Mouse brain tissue was harvested at the indicated time points, washed twice with cold PBS, and lysed in Mammalian Protein Extraction Reagent with phenylmethylsulfonyl fluoride (Pierce Biotechnology Inc., Rockford, IL, USA). Protein concentrations were determined using the Bradford method[24]. After 15 minutes on ice, lysates were centrifuged at 15 000 × g for 15 minutes to remove insoluble material. 50 μg of protein samples were resolved by 10% SDS-PAGE, transferred and immuno-probed with chicken anti-mouse monoclonal antibody against intelectin (1:750), and incubated for 12 hours at 4.0°C. The intelectin antibody (Division of Veterinary Clinical Sciences, University of Edinburgh, Roslin, UK) was raised against a peptide containing a sequence that is completely conserved between mouse intelectin-1 and -2[25]. The antibody was detected using peroxidase-conjugated rabbit anti-chicken IgY (1:5 000; Sigma, St. Louis, MO, USA; incubating for 1 hour at room temperature) followed by ECL (Pierce Biotechnology). Blots were stripped and then reprobed for rabbit anti β-actin polyclonal antibody (1:1 000; Santa Cruz Biotechnology, Santa Cruz, CA, USA). For NF-κB western blot analysis, rabbit anti-mouse NF-κB monoclonal antibody (1:250; Serotec, Oxford, UK) was used. The antibody was detected with peroxidase-conjugated goat anti-rabbit IgG (1:1 000; Zhongshan Golden Bridge Biotechnology, Beijing, China). Densitometry was performed using Image J (National Institutes of Health, Bethesda, MD, USA) and the protein levels of intelectin and NF-κB were indexed to β-actin (data were shown as relative absorbance).

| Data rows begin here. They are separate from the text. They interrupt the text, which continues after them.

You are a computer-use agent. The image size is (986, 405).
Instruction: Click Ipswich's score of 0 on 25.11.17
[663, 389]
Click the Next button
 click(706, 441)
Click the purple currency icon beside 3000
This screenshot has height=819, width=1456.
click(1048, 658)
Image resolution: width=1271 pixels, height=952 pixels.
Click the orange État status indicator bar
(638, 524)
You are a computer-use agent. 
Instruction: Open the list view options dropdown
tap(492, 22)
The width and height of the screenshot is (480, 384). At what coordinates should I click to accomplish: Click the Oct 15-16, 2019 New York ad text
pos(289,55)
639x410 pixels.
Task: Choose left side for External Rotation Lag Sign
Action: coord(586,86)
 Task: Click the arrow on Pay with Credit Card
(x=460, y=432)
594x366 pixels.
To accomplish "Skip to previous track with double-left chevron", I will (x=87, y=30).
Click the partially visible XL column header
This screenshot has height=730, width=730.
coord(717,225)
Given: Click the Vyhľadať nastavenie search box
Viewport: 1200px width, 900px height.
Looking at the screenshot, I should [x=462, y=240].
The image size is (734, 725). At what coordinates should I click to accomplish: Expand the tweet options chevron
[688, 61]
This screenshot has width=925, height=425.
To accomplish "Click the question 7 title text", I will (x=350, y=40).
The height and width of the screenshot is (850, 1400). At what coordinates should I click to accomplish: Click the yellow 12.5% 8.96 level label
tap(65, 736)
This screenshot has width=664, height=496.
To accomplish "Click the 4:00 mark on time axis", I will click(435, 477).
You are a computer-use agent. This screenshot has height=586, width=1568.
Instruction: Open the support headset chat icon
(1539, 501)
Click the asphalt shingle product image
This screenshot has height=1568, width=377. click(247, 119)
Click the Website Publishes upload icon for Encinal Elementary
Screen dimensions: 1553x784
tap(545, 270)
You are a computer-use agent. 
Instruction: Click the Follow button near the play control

Immunohistochemistry for NF-κB-positive cells in brain tissues

Mouse brain tissue was fixed for 5 minutes by instillation of 4% paraformaldehyde-PBS (Sigma) overnight and cut to 2-mm-thick coronal slices. Slices including the injection site were embedded in paraffin and further sliced at a thickness of 5 μm. In accordance with the streptavidin-biotin-peroxidase complex method[26], 5-μm-thick sections were used for immunohistochemistry with rabbit anti-mouse monoclonal antibody against NF-κB (1:250; Serotec; incubating for 12 hours at 4.0°C). Peroxidase-conjugated goat anti-rabbit IgG (1:1 000; Zhongshan Golden Bridge Biotechnology) was used as the secondary antibody (incubating for 30 minutes at 37.0°C). Antibodies were detected using the DAB kit (Zhongshan Golden Bridge Biotechnology) as directed by the manufacturer. Finally, the distribution of NF-κB-positive cells was observed using a light microscope (BH-2; Olympus, Tokyo, Japan).

Five visual fields (× 400) from each of five sections from each mouse were randomly selected for quantification of NF-κB-positive cells and total cells. The mean values were also calculated. The ratio of NF-κB-positive cells was calculated as the mean number of NF-κB-positive cells/the total number of cells observed. As a negative control, PBS was used in place of the primary antibody, and identical procedures were performed on serial sections[27].

Statistical analysis

Data were analyzed using SPSS 13.0 software (SPSS, Chicago, IL, USA). Experimental data are presented as mean ± SEM. Differences between groups were assessed by two-sample t-test. A P value < 0.05 was considered statistically significant.